TASK DESCRIPTION: Please set down all of the data below verbatim.

SUPPLIED RECORDS:
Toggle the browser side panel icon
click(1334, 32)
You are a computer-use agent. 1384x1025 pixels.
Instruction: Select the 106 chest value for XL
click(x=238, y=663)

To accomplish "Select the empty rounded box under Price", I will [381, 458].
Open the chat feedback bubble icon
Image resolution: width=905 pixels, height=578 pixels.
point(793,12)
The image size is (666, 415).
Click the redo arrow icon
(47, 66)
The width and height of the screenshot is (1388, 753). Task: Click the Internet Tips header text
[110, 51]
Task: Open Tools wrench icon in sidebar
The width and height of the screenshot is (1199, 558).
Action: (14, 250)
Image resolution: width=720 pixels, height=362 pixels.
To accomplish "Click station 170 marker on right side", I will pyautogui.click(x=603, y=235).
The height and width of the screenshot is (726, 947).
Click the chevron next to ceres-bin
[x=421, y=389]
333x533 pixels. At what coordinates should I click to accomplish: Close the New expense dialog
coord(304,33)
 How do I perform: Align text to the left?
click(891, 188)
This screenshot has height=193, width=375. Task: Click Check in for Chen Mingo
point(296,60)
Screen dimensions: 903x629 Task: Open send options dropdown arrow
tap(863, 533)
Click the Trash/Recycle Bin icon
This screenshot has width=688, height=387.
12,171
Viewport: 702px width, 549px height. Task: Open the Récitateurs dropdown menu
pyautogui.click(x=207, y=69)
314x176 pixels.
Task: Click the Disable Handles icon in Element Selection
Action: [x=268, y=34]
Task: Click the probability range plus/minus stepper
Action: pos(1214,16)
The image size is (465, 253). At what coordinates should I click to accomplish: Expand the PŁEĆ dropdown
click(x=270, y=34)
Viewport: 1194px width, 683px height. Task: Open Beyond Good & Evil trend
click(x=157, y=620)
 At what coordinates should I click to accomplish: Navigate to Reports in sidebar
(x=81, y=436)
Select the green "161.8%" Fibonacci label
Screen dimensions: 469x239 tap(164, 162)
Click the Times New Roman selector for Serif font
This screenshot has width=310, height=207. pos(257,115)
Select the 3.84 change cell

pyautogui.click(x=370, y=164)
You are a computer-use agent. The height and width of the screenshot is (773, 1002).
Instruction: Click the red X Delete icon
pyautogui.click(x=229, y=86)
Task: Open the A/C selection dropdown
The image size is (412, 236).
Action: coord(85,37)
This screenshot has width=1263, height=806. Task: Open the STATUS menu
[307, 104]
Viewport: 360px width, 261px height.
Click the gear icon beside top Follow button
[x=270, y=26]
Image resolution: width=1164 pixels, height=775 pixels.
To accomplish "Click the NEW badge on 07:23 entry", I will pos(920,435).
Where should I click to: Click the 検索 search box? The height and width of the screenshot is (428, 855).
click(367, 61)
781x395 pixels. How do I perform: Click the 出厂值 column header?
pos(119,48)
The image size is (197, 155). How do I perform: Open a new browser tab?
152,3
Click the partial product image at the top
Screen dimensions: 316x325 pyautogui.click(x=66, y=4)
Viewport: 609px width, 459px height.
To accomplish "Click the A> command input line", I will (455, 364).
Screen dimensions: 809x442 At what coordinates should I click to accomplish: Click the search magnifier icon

SOLUTION FOR THIS EXERCISE:
Toggle the browser side panel icon
click(1334, 32)
You are a computer-use agent. 1384x1025 pixels.
Instruction: Select the 106 chest value for XL
click(x=238, y=663)

To accomplish "Select the empty rounded box under Price", I will [381, 458].
Open the chat feedback bubble icon
Image resolution: width=905 pixels, height=578 pixels.
point(793,12)
The image size is (666, 415).
Click the redo arrow icon
(47, 66)
The width and height of the screenshot is (1388, 753). Task: Click the Internet Tips header text
[110, 51]
Task: Open Tools wrench icon in sidebar
The width and height of the screenshot is (1199, 558).
Action: (14, 250)
Image resolution: width=720 pixels, height=362 pixels.
To accomplish "Click station 170 marker on right side", I will pyautogui.click(x=603, y=235).
The height and width of the screenshot is (726, 947).
Click the chevron next to ceres-bin
[x=421, y=389]
333x533 pixels. At what coordinates should I click to accomplish: Close the New expense dialog
coord(304,33)
 How do I perform: Align text to the left?
click(891, 188)
This screenshot has height=193, width=375. Task: Click Check in for Chen Mingo
point(296,60)
Screen dimensions: 903x629 Task: Open send options dropdown arrow
tap(863, 533)
Click the Trash/Recycle Bin icon
This screenshot has width=688, height=387.
12,171
Viewport: 702px width, 549px height. Task: Open the Récitateurs dropdown menu
pyautogui.click(x=207, y=69)
314x176 pixels.
Task: Click the Disable Handles icon in Element Selection
Action: [x=268, y=34]
Task: Click the probability range plus/minus stepper
Action: pos(1214,16)
The image size is (465, 253). At what coordinates should I click to accomplish: Expand the PŁEĆ dropdown
click(x=270, y=34)
Viewport: 1194px width, 683px height. Task: Open Beyond Good & Evil trend
click(x=157, y=620)
 At what coordinates should I click to accomplish: Navigate to Reports in sidebar
(x=81, y=436)
Select the green "161.8%" Fibonacci label
Screen dimensions: 469x239 tap(164, 162)
Click the Times New Roman selector for Serif font
This screenshot has width=310, height=207. pos(257,115)
Select the 3.84 change cell

pyautogui.click(x=370, y=164)
You are a computer-use agent. The height and width of the screenshot is (773, 1002).
Instruction: Click the red X Delete icon
pyautogui.click(x=229, y=86)
Task: Open the A/C selection dropdown
The image size is (412, 236).
Action: coord(85,37)
This screenshot has width=1263, height=806. Task: Open the STATUS menu
[307, 104]
Viewport: 360px width, 261px height.
Click the gear icon beside top Follow button
[x=270, y=26]
Image resolution: width=1164 pixels, height=775 pixels.
To accomplish "Click the NEW badge on 07:23 entry", I will pos(920,435).
Where should I click to: Click the 検索 search box? The height and width of the screenshot is (428, 855).
click(367, 61)
781x395 pixels. How do I perform: Click the 出厂值 column header?
pos(119,48)
The image size is (197, 155). How do I perform: Open a new browser tab?
152,3
Click the partial product image at the top
Screen dimensions: 316x325 pyautogui.click(x=66, y=4)
Viewport: 609px width, 459px height.
To accomplish "Click the A> command input line", I will (455, 364).
Screen dimensions: 809x442 At what coordinates should I click to accomplish: Click the search magnifier icon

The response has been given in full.